- 任务要求: 请改写下列条目中从含有“Click the red heart Love reaction icon”的那一行起、一直到含有“Open the news”的那一行为止的部分（首尾两行都算在内），只把其中的“Instruction”换成“Command”，其余内容一概不动。

>>

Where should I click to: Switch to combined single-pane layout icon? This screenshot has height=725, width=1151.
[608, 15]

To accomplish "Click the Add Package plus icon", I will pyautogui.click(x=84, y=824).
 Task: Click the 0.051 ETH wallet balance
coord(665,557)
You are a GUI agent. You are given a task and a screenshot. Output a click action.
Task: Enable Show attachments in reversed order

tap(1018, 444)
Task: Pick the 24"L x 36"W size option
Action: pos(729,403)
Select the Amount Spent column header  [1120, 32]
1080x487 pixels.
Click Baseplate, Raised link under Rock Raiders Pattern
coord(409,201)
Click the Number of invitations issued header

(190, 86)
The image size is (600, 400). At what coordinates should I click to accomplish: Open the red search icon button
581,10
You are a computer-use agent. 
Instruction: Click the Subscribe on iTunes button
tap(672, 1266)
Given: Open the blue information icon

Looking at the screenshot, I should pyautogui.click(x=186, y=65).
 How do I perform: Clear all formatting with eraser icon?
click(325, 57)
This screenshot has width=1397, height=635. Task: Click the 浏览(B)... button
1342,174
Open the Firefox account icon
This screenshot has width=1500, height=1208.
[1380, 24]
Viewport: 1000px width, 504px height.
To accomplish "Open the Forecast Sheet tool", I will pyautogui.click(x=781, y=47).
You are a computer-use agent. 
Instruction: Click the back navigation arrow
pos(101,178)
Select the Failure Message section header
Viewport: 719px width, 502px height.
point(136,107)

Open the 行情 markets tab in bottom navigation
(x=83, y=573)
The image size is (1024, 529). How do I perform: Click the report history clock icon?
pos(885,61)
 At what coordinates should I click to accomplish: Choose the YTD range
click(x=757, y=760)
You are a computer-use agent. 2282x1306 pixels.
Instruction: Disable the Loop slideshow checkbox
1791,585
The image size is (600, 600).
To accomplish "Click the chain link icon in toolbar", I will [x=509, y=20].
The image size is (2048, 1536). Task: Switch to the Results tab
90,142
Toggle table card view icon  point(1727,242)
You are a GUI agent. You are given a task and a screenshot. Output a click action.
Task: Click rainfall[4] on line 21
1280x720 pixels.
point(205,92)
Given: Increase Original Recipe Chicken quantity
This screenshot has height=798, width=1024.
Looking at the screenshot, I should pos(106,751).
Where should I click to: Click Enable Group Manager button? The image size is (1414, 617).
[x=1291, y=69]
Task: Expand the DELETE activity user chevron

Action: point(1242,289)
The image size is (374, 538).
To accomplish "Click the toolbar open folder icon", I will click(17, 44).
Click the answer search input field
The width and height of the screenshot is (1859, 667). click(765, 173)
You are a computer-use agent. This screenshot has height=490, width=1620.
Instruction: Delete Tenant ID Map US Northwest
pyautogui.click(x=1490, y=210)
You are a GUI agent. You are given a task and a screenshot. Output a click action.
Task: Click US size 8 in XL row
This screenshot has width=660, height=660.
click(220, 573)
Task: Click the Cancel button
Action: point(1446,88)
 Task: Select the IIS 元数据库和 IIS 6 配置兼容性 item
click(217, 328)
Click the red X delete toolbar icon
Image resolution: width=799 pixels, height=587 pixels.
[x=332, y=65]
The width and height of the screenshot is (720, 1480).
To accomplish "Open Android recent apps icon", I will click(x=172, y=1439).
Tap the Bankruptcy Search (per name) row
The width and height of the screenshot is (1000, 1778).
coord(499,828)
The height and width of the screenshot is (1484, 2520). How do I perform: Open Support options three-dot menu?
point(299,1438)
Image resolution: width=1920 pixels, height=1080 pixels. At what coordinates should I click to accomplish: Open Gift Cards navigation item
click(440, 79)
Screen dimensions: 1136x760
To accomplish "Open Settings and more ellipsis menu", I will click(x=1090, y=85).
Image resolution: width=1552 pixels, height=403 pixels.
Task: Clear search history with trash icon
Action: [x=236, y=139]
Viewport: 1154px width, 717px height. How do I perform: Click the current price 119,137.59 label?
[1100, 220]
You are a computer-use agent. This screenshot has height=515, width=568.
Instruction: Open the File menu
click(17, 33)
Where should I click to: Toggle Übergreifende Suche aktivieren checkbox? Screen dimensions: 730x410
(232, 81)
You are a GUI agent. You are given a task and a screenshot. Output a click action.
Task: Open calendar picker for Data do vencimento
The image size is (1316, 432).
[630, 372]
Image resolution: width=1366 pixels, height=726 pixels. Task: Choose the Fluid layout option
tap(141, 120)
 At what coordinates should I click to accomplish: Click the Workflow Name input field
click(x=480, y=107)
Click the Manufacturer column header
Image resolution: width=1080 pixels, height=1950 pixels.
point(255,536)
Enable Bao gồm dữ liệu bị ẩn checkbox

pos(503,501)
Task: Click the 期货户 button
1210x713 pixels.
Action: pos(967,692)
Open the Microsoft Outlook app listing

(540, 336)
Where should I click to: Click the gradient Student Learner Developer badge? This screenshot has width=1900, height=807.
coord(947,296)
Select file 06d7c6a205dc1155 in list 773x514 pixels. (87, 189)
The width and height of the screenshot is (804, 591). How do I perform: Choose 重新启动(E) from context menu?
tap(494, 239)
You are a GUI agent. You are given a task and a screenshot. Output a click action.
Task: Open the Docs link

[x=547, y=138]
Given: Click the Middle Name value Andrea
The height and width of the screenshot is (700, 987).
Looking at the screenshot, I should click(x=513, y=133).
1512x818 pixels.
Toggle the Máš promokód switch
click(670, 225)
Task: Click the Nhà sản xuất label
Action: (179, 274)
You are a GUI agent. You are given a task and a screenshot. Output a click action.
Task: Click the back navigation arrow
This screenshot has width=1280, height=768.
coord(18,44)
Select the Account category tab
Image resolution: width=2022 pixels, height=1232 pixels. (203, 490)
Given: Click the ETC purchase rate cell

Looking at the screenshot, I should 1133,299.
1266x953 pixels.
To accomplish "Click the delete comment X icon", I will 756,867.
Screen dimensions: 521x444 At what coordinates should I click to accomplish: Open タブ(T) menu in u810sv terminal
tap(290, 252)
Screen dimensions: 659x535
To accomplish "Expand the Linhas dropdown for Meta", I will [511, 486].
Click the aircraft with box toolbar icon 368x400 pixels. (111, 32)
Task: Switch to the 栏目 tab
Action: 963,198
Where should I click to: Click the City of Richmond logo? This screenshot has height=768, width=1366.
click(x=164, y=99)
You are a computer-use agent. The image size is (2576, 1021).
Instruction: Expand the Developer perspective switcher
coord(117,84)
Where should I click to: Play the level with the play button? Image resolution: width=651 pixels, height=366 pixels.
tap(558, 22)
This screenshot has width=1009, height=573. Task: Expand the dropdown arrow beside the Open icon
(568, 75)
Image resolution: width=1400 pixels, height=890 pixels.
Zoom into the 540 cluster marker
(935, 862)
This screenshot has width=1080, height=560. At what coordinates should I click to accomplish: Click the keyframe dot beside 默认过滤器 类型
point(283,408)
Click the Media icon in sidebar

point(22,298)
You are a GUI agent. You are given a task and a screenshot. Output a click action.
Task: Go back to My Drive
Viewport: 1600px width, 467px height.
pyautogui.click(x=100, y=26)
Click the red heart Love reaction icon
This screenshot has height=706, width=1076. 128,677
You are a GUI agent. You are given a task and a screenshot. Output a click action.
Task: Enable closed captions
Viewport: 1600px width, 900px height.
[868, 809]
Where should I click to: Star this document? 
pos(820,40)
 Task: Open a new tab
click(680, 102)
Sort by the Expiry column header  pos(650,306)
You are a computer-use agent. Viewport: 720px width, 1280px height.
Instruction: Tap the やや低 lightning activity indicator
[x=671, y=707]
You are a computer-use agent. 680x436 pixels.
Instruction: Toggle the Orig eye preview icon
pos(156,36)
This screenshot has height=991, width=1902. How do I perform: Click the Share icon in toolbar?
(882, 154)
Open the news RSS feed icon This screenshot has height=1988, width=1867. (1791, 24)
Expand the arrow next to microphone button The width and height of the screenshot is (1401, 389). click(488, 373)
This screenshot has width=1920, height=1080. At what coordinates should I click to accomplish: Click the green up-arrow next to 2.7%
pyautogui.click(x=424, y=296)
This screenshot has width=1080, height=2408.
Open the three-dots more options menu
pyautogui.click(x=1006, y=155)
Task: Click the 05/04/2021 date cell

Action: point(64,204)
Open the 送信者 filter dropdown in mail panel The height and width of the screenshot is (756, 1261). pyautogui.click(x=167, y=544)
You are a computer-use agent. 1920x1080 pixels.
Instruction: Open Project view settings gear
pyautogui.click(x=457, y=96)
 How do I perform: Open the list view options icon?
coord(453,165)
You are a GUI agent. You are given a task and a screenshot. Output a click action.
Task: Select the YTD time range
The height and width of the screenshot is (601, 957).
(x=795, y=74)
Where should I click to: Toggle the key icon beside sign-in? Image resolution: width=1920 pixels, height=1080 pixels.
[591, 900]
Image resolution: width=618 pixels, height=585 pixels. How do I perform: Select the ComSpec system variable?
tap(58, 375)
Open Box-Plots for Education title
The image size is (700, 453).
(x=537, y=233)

<<

- 输出结果:
Click the red heart Love reaction icon
This screenshot has height=706, width=1076. 128,677
You are a GUI agent. You are given a task and a screenshot. Output a click action.
Task: Enable closed captions
Viewport: 1600px width, 900px height.
[868, 809]
Where should I click to: Star this document? 
pos(820,40)
 Task: Open a new tab
click(680, 102)
Sort by the Expiry column header  pos(650,306)
You are a computer-use agent. Viewport: 720px width, 1280px height.
Command: Tap the やや低 lightning activity indicator
[x=671, y=707]
You are a computer-use agent. 680x436 pixels.
Command: Toggle the Orig eye preview icon
pos(156,36)
This screenshot has height=991, width=1902. How do I perform: Click the Share icon in toolbar?
(882, 154)
Open the news RSS feed icon This screenshot has height=1988, width=1867. (1791, 24)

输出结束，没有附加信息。